Trust in Leadership: warum ist Vertrauen in der Führungs­arbeit wichtig?

5 Min. 08.04.2016 Barbara Friesenbichler

Grundsätzlich wissen wir es alle: Vertrauen stellt die Basis jeder guten Beziehung dar. Stimmt diese Beziehungsgrundlage, lassen sich auch die verzwicktesten Situationen und Probleme irgendwie doch im Sinne aller Beteiligten lösen.

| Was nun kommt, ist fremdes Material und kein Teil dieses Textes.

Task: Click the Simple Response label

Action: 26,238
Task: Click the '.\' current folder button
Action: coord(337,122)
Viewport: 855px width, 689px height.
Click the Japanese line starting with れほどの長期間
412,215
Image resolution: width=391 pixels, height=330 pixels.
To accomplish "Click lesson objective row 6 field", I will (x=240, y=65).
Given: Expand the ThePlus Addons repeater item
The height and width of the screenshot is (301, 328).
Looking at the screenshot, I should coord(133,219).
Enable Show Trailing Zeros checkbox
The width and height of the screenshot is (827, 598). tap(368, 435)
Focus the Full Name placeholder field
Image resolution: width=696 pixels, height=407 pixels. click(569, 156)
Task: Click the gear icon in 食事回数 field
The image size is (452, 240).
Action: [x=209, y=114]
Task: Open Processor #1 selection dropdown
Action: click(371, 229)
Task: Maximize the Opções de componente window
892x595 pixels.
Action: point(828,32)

Doch so wichtig das Thema auch für die Führungskultur, Organisationen und Marken ist, das zugrunde liegende Konzept lässt sich oft erstaunlich schwer auf den Punkt bringen. Dieser vermeintlich so klare Begriff wird auf unterschiedliche Weise interpretiert. Auf den ersten Blick vielleicht unlogisch. Es wird aber schnell klar, wenn man Folgendes bedenkt: Vertrauen ist ein Gefühl, keine rationale Überlegung. Vertrauen entsteht, wenn ein Mensch sein eigenes, individuelles Werteverständnis wiederfindet, seinem eigenen Verständnis nach „positive“ Erfahrungen macht. Vertrauensbildung ist ein längerer, ziemlich sensibler Prozess. Schwer aufzubauen und sehr leicht zu zerstören. Vertrauen kann nicht eingefordert, sondern muss verdient werden. Vertrauen ist nicht durch Worte alleine, sondern nur durch Übereinstimmung von 1.) verbalen und 2.) nonverbalen Signalen sowie 3.) Verhalten zu erreichen.

Eine Vertrauenskultur zu schaffen ist Führungsaufgabe

Sie als Führungskraft legen durch Ihre Spielregeln und vor allem durch Ihr eigenes Verhalten fest, welchen Stellenwert ein integres Miteinander in Ihrem Wirkungsfeld hat. Manche Führungskräfte versuchen ihre Toughness und Kompetenz zu betonen, während sie ihre Menschlichkeit eher „verstecken“. Ein Resultat einer ausschließlich ergebnisorientierten Kultur. Tatsache ist jedoch, dass gerade menschlich spür- und nahbare Führungskräfte das Vertrauen ihrer Mitarbeitenden gewinnen. Selbst dann, wenn der Weg in fachlichen Fragen unklar erscheint. Wichtig ist, menschliche Wärme nicht mit (schwächlicher) Weichheit zu verwechseln.

Mit diesen Punkten können Sie Ihre Vertrauens- und Glaubwürdigkeit weiter stärken:

  • Seien Sie sich Ihrer Vorbildrolle bewusst
    Ihr stärkstes Testimonial ist Ihr eigenes Verhalten. Als Führungskraft stehen Sie unter permanenter Beobachtung und müssen in Sachen Vertrauen den ersten Schritt setzen.
  • Sagen Sie, was Sie meinen, und meinen Sie, was Sie sagen
    Menschen, die sich stimmig verhalten, sind gut „lesbar“ und daher auch vertrauenswürdig. Das bedeutet jedoch nicht, undiplomatisch oder unhöflich (ehrlich) sein zu müssen.
  • Zeigen Sie Ihre Menschlichkeit
    Rollenbewusstsein bedeutet schließlich nicht, sich hinter einer völlig neutralen, aalglatten „Persona“ zu verschanzen. Menschen folgen Menschen.
  • Leben Sie Ihr Commitment
    Worte alleine überzeugen nicht. Wenn Aussage und Verhalten nicht übereinstimmen, wird im Zweifelsfall das Verhalten als Gradmesser herangezogen. Das ist der Grund, warum ungeschriebene Gesetze oft wesentlich stärker wirken. Auch wenn die „offiziellen“ Regeln als beeindruckende Plakate an den Bürowänden hängen.
  • Kultivieren Sie Wertschätzung und Respekt
    In Zeiten, in denen offenbar nur mehr Ergebnisse zählen, erzielen Sie einen erheblichen Unterschied, indem Sie echte Anstrengungen wahrnehmen und honorieren, auch wenn sich das gewünschte Ergebnis (noch) nicht eingestellt hat.